*EXERCISE INSTRUCTIONS*: Set down, exactly as they stand, the lines from the one containing "Task: Select servo 4 on robot diagram" through the last line of the records below, leaving every picture out.

══════════

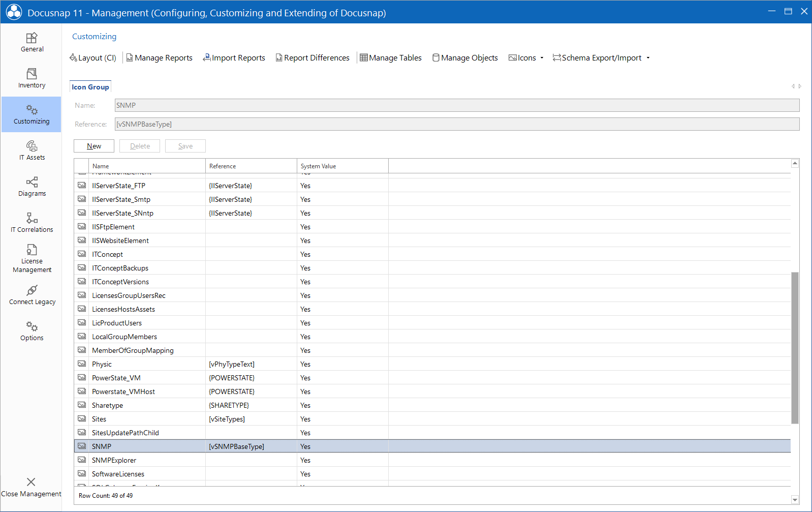Open the Inventory section
This screenshot has height=512, width=812.
pyautogui.click(x=32, y=79)
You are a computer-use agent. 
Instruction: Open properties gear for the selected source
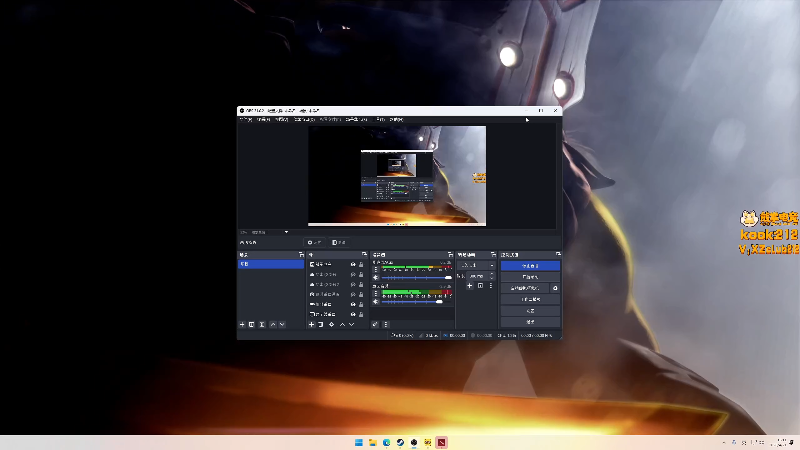(x=331, y=325)
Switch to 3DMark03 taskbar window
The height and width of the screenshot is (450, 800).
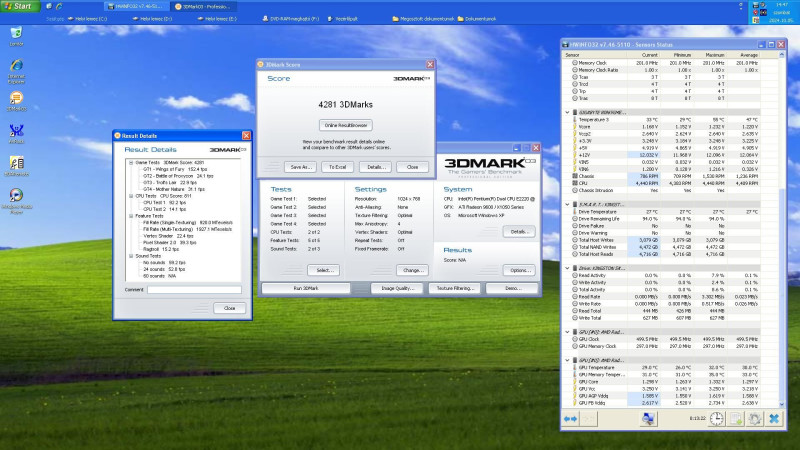coord(205,6)
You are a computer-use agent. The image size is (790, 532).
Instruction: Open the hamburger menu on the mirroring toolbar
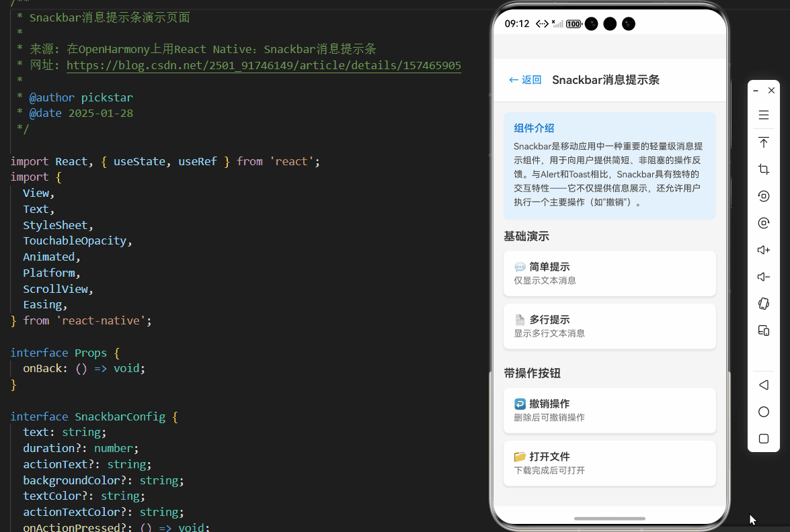(763, 114)
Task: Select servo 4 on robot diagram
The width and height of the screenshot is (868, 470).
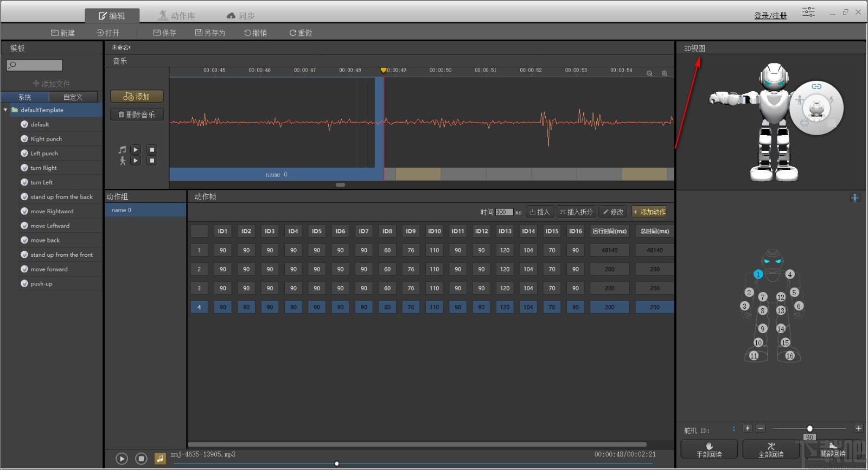Action: tap(790, 275)
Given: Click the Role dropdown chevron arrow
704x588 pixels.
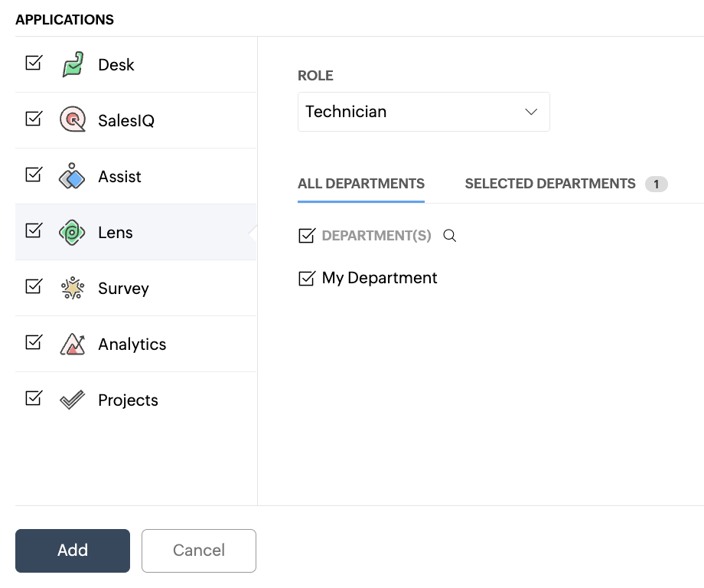Looking at the screenshot, I should click(x=531, y=112).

══════════

*REPLY TO THE EXERCISE*:
Task: Select servo 4 on robot diagram
The width and height of the screenshot is (868, 470).
Action: tap(790, 275)
Given: Click the Role dropdown chevron arrow
704x588 pixels.
Looking at the screenshot, I should click(x=531, y=112).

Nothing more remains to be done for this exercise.